With the S&P 500 lower to the tune of 9% just since last month's high and down 17% year to date, it's not a stretch to say things have been lousy for investors of late. They've been even worse for owners of Tyson Foods (TSN 1.83%). Shares of the chicken and pork producer are off more than 26% from their April peak, reaching a new 52-week low earlier this month. Blame a combination of supply chain woes, logistics headaches, and market-wide malaise.

Forward-thinking investors eying this stock as a prospective purchase aren't wrong, though. Indeed, taking that step here in spite of the bearish rhetoric could be a brilliant move. Here's why.

Many, many moving parts

Consumers are buying less beef due its soaring cost, opting for more affordable chicken and pork (although the prices for all three proteins are well up from year-ago levels). The shift plays right into Tyson's hand, in that it sells all three.

But the company wasn't entirely ready for the depth of the shift that's taken shape. Tyson's fiscal third-quarter earnings for the period ended in early July fell short of estimates despite the revenue beat, suggesting the company is facing inflation problems of its own. To this end, volume growth was essentially nil for the recently ended quarter. Tyson also cautioned shareholders that demand for chicken and other meats remains greater than its capacity to provide it, although it is ramping up its production capacity.

End result? The market's seeing Tyson's glass as half empty rather than half full, and understandably so.

Largely lost in all the noise behind the stock's big pullback, however, is that none of this dynamic is new. The company's been on the wrong end of this supply and demand cycle many times, and each time it has come out of the lull at least as strong as it went into it.

Nothing out of the ordinary

Tyson's last similar bout with supply and pricing problems took shape in 2018, when the company was trying to find a profitable balance in the wake of a trade war that made it difficult for Tyson to sell its goods overseas. The company eventually shrugged off a similar problem in 2014, when meat prices were too high to sustain.
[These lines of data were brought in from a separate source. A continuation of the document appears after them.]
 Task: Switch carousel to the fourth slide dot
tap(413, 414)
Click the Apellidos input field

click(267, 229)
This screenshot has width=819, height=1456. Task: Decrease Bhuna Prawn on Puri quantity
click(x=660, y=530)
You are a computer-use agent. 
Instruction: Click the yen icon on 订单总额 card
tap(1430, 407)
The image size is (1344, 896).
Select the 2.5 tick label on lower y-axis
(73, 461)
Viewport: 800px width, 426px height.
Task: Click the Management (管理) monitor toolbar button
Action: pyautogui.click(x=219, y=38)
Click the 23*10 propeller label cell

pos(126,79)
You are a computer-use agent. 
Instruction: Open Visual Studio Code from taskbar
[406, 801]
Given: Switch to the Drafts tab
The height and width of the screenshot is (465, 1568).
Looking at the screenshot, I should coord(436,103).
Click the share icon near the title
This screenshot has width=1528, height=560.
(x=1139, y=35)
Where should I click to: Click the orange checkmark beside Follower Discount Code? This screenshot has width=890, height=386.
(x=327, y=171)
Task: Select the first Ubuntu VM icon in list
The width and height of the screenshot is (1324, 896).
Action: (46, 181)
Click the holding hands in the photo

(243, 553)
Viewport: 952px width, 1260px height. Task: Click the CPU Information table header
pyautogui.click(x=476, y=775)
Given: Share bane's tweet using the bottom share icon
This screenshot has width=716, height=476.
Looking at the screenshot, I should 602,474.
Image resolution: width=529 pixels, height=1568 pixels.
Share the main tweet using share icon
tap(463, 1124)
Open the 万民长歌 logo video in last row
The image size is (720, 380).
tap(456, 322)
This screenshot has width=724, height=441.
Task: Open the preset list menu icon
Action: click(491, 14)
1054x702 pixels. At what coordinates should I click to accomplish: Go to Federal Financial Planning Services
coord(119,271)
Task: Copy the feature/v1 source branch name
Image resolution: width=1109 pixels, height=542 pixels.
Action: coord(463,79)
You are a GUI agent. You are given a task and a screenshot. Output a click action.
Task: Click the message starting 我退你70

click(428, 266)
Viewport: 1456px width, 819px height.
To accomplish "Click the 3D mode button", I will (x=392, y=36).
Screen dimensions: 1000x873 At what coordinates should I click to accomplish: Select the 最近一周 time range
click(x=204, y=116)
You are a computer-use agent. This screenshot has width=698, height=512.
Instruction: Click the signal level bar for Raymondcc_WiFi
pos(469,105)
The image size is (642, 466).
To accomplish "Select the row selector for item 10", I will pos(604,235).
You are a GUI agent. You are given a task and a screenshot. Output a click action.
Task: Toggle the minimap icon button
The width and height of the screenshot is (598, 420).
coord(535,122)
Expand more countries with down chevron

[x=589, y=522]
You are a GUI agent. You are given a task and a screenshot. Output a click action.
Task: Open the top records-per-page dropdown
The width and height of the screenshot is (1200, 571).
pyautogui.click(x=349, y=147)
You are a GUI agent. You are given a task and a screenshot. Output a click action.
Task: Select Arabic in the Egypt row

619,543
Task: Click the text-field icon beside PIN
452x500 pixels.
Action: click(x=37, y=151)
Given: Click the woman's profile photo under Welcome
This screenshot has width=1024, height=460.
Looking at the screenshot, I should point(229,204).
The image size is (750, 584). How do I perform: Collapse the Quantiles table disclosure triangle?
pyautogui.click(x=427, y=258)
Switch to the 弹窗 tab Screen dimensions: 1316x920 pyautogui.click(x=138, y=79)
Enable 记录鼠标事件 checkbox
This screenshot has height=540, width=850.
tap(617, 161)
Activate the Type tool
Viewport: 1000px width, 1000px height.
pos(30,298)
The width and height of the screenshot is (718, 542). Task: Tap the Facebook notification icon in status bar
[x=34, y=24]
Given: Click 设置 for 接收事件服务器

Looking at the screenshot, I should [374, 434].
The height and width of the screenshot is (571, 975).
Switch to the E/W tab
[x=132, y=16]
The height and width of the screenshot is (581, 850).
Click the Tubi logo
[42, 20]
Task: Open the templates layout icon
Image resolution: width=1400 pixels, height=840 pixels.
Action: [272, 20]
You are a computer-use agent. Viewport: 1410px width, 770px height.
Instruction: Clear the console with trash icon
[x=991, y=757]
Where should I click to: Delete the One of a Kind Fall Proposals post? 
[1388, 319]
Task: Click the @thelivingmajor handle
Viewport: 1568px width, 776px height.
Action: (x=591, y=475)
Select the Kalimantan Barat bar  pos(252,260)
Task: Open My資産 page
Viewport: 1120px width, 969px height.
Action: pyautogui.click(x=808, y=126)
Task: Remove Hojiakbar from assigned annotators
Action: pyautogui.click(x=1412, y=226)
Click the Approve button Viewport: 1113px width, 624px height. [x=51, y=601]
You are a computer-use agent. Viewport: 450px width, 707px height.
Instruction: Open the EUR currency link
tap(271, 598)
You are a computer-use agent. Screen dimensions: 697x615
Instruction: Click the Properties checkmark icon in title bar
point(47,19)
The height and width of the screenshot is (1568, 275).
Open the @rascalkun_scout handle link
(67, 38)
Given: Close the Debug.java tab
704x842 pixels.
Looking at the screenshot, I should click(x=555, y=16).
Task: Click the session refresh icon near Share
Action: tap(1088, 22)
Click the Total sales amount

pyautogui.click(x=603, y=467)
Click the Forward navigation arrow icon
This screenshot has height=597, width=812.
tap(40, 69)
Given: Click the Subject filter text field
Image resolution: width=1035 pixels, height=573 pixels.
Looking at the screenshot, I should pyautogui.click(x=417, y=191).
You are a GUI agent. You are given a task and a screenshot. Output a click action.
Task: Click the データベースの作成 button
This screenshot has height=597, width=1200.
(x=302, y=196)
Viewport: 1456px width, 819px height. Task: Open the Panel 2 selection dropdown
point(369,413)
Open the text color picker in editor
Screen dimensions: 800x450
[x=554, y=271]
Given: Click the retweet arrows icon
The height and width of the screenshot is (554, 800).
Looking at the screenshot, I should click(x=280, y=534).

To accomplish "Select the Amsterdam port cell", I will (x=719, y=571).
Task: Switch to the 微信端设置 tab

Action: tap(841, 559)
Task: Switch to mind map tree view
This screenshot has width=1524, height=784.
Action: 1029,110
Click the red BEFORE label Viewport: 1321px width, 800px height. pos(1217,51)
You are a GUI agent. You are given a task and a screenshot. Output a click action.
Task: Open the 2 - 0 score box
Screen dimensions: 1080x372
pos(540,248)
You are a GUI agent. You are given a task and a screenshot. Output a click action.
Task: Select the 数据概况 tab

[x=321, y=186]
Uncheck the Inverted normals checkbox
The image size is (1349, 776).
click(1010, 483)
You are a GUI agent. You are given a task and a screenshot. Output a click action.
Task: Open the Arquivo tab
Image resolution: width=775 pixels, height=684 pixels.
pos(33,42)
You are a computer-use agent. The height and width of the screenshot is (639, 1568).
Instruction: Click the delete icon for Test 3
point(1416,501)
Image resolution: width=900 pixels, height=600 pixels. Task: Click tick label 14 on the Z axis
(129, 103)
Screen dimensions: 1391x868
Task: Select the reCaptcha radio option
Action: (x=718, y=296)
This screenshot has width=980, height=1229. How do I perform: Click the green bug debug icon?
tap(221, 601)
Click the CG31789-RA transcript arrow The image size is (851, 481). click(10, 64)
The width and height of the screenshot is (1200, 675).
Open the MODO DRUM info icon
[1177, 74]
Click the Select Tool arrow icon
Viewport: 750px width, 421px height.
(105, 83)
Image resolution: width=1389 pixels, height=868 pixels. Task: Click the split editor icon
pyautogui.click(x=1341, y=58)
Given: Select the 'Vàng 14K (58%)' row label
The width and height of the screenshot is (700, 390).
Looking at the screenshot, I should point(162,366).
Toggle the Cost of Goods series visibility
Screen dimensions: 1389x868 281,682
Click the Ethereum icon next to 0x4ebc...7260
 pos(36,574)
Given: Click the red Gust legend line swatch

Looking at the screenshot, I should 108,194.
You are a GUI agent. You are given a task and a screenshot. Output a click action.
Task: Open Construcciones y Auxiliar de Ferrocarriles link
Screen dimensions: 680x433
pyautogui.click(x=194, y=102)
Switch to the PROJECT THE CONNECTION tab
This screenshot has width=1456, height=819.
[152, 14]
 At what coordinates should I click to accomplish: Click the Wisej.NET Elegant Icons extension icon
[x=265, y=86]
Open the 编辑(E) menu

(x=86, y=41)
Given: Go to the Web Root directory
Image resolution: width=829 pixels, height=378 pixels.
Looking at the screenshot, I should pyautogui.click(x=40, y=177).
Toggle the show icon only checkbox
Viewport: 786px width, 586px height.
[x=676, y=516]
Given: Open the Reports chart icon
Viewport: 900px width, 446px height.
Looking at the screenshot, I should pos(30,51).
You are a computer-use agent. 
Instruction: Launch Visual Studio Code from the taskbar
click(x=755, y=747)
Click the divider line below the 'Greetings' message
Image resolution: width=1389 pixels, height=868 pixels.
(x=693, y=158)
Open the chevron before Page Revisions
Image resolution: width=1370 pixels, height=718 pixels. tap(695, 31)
And although it's way back in time, some investors may recall Tyson Foods bumped into pricing and demand turbulence back in 2009.

In every single instance, the price disruption was eventually answered with a return to protein prices' longer-term, relatively shallow, uptrend.

US Producer Price Index: Farm Products: Slaughter Hogs Chart

US Producer Price Index: Farm Products: Slaughter Hogs data by YCharts

The explanation isn't a particularly complicated one. People have to eat, and food companies like to make money. The meat business scales well, but it also scales slowly. There are periods of price and supply disruption, but eventually, a sustainable balance among price, supply, and demand is restored.

This go-around isn't any different from the previous ones for investors who can remain patient.

Positioning for sustainable profitability

In the meantime, Tyson is answering the call. While it warned investors it wasn't able to meet all of the current demand for prepared foods in general and chicken in particular, just last month the company announced a $200 million investment in an existing beef processing plant in Amarillo, Texas, that will add another 143,000 square feet of production space.

That follows an early August report of a $180 million investment in a production facility in Caseyville, Illinois. In July, Tyson entered into partnership with Saudi Arabia's Tanmiah Food Company, giving it an equity stake in a couple of different poultry operations that will ultimately improve its access to chicken, and in May the company confirmed $90 million investment in a chicken processing facility in Mississippi.

These are all parts of plans laid out at in May at BMO Capital Markets' Global Farm to Market Conference. These plans call for up to $1.8 billion worth of investments in capacity, and should subsequently improve the company's output on the order of 30% to 40%, depending on the protein in question.

The catch? It's going to take a couple of years for these investments to start paying off. If history is any indication, though, the effort to stabilize meat prices at sustainable, profitable levels will work.

Down for all the wrong reasons

Stocks don't always rally simply because an underlying company's future looks bright. If there was ever an exception to this hangup, though, Tyson Foods is arguably it.

As of the most recent look, shares are trading at just above eight times this year's likely earnings. They're also priced less than 10 times next year's per-share earnings projection of $7.59, which may or may not fully reflect the volume growth that comes from lower beef, chicken, and pork prices.

The stock's also trading more than 20% below analysts' consensus price target of $94.58, according to The Wall Street Journal, further solidifying the odds of a rebound.

It's not necessarily your very best bet right now, but if your portfolio needs a bit more long-term exposure to consumer goods names, Tyson's pullback this year certainly makes it a healthy option. The market's simply overreacting to short-term headlines, ignoring trends that return prices to their bullish mean.